Christie was describing proposals that never advance to a final rule because of leadership changes or changing priorities of the chair. But when it comes to rules that actually are finalized, the APA needs to be followed.

“You’ve got to follow it. And whatever we do, I want it to be effective. And I want it to stand up in court, because losing in court is not something I like to do,” Christie said in April. “I want to win in court.”

E&E News by POLITICO published a story on the executive order and got hold of a document circulating among commissioners that offers a potential response. However, FERC votes publicly and, especially with a looming leadership change at the agency with a new chair awaiting confirmation, much could change by the White House order’s deadline of Sept. 30.
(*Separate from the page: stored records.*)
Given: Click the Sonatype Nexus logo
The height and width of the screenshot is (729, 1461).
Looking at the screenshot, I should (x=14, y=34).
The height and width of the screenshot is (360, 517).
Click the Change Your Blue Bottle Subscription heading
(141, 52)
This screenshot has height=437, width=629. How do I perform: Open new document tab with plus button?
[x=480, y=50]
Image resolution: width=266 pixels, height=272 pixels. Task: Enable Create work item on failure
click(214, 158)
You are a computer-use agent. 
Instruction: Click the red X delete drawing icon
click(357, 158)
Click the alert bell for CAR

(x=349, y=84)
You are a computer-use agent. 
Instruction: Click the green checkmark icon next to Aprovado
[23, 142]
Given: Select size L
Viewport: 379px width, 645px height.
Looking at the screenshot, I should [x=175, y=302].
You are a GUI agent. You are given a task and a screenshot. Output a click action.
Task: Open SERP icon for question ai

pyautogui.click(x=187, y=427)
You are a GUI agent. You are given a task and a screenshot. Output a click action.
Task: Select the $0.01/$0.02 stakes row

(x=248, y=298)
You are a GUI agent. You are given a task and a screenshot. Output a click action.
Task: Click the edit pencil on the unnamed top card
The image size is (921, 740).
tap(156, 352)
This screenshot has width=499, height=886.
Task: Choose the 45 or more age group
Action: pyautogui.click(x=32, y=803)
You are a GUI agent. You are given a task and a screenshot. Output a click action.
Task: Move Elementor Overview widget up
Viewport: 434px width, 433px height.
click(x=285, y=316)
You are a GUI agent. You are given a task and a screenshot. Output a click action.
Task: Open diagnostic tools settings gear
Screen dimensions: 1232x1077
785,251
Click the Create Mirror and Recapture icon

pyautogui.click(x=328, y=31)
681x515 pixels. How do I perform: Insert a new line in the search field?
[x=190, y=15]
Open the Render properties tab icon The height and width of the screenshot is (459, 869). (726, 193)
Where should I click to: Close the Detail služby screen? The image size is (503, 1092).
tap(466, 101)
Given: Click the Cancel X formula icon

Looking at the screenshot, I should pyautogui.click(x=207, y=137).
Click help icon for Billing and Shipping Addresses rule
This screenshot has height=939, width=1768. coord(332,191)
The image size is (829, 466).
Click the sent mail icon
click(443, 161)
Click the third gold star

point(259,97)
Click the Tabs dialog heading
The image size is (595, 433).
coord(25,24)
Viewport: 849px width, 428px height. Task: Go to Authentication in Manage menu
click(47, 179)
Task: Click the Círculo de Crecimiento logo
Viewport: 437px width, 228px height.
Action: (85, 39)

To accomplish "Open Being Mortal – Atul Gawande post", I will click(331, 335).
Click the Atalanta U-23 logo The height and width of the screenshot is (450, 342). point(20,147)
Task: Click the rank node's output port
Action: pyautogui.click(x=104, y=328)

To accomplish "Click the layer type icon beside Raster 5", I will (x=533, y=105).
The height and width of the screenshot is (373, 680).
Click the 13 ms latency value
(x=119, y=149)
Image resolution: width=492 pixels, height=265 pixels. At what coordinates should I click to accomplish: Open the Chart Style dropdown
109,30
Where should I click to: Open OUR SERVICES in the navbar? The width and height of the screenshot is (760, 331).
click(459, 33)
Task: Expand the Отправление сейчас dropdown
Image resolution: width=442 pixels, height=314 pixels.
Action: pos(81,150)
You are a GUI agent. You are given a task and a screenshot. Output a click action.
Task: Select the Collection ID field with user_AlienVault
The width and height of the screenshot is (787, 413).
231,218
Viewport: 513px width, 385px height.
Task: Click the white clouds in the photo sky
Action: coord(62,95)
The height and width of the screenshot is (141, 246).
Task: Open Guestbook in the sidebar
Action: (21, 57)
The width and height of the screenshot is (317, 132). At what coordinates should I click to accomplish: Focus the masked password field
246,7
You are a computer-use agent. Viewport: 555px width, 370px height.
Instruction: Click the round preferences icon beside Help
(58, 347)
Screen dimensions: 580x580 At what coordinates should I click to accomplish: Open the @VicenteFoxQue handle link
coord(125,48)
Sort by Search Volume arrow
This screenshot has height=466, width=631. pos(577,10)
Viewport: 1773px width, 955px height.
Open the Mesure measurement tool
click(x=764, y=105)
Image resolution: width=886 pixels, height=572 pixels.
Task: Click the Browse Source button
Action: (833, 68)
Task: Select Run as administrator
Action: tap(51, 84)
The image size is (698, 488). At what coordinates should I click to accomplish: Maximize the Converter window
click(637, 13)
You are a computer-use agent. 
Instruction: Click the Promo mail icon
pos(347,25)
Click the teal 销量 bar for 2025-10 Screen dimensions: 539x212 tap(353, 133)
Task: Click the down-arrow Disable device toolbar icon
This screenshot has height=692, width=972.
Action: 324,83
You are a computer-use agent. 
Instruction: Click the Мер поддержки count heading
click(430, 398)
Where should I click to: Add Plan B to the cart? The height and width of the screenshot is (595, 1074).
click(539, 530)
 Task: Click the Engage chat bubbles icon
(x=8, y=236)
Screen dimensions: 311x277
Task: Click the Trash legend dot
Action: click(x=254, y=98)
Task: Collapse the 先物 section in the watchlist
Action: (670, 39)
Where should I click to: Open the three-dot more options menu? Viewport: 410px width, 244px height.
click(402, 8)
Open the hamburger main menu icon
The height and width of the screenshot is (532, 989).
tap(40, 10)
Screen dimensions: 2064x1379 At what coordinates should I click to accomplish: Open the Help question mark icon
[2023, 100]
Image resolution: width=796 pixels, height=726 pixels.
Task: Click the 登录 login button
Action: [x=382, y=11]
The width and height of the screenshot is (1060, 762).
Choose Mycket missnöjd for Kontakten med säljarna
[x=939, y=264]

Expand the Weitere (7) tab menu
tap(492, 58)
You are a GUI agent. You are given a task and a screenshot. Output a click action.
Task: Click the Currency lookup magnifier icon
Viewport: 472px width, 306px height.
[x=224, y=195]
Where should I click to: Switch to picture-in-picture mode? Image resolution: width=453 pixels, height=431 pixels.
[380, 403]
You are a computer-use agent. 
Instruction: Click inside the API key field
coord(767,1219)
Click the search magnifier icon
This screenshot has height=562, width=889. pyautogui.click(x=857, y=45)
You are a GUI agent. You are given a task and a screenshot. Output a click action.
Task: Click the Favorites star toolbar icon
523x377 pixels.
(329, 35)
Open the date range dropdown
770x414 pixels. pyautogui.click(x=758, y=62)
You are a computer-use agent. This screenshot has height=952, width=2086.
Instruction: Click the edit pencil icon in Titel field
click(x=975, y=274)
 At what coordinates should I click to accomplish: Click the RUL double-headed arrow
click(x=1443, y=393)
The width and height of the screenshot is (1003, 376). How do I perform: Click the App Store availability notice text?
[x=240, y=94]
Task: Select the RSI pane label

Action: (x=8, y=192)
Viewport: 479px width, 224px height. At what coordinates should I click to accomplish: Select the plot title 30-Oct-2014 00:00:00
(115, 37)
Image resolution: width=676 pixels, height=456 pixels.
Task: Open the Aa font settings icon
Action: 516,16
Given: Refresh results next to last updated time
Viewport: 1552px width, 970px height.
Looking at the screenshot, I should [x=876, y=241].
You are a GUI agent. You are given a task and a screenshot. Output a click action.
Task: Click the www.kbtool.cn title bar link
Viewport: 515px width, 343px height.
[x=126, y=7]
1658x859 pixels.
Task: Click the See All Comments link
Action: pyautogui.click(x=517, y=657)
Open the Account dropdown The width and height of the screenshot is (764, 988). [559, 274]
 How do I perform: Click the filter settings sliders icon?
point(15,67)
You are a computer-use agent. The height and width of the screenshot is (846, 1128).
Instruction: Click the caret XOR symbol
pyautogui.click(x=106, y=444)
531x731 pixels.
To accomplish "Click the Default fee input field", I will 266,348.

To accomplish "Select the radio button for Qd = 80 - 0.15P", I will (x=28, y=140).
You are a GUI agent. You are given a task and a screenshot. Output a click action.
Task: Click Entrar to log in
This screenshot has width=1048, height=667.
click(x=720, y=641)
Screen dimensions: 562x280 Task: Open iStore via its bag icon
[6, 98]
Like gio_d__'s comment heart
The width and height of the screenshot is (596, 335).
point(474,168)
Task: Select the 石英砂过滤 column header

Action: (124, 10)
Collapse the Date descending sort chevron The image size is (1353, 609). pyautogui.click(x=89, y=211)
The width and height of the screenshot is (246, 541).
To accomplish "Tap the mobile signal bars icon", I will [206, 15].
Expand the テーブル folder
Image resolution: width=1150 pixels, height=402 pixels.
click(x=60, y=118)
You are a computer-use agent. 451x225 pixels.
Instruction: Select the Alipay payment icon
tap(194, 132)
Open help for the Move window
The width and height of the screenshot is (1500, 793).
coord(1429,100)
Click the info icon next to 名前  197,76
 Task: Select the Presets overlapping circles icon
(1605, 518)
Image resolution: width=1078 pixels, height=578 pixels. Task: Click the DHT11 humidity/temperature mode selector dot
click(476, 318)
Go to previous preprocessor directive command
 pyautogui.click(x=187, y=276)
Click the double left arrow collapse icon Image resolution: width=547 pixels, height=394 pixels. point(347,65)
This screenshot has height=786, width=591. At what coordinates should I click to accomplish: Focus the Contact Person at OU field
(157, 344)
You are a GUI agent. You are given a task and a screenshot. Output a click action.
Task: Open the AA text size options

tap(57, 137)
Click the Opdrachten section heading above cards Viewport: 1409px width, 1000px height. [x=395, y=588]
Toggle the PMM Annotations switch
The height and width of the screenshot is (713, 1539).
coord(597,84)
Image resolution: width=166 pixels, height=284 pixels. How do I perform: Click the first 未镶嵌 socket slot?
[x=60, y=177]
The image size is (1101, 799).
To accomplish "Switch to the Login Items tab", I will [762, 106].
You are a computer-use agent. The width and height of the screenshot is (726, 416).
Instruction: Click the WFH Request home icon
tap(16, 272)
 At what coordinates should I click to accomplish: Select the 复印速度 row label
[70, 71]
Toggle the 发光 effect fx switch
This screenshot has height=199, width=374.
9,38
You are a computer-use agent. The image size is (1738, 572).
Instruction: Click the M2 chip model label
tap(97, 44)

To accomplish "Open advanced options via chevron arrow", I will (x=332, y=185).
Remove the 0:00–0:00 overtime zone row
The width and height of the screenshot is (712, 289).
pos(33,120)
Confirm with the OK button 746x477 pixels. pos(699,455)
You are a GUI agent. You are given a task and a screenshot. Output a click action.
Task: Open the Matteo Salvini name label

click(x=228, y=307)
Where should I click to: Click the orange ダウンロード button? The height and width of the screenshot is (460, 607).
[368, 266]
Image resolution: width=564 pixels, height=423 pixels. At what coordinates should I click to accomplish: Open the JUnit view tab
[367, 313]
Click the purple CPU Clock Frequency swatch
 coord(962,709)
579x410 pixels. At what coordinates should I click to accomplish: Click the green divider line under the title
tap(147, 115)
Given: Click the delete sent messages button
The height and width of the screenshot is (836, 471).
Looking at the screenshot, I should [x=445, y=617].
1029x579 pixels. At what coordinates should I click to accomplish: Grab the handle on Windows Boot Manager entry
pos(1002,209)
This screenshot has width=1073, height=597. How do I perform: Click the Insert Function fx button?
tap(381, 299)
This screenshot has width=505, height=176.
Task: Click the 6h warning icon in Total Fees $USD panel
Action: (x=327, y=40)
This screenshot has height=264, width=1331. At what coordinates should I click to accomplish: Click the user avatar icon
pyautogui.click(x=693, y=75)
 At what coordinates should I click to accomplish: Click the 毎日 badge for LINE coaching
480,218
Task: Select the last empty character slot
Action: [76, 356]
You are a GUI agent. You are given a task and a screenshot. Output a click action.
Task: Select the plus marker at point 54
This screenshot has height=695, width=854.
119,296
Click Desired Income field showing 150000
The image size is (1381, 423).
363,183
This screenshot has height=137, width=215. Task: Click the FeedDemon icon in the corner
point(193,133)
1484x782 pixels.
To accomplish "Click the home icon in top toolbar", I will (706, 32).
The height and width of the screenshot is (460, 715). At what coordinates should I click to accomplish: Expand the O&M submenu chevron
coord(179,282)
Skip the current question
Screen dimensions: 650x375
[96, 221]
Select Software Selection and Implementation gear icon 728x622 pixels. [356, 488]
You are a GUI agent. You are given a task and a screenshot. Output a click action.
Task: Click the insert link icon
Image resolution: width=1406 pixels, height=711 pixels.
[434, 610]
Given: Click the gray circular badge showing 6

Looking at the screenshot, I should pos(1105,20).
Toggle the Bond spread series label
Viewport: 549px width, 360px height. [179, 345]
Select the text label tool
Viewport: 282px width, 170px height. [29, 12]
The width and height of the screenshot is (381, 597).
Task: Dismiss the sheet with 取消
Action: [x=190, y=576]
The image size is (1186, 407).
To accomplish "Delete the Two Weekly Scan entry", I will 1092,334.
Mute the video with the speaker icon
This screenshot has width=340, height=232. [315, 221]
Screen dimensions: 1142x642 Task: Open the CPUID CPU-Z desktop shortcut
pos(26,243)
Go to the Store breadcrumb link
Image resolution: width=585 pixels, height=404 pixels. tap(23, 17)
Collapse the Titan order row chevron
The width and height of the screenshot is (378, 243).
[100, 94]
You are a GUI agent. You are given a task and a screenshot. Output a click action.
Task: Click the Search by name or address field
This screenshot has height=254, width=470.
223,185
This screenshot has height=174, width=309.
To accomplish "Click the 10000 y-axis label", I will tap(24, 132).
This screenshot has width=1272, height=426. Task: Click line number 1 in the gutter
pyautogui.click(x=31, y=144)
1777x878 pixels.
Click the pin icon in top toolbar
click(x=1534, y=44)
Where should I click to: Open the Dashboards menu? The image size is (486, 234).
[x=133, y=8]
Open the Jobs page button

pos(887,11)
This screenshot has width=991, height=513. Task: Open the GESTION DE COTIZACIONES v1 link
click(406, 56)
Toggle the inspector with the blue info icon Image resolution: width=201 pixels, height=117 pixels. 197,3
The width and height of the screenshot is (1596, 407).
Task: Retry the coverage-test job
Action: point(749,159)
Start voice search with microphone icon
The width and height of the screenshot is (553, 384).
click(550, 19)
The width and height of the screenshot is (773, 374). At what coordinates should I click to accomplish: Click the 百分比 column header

Executive orders can have short shelf lives depending on who wins the next election. If this one were to stay in place, it would require regular reviews of major FERC rules such as Order 888, which set up the open access transmission rules, and other foundational orders. Those rules have helped to establish the entire market-based regulatory structure that governs most of the power industry.

“There might be pockets of the industry that are OK with big changes, but I think on the whole the industry would prefer stability rather than the upheaval that I think this rule at least contemplates,” Christiansen said. There are strategies that FERC, if so inclined, “could employ to mitigate some of that uncertainty.”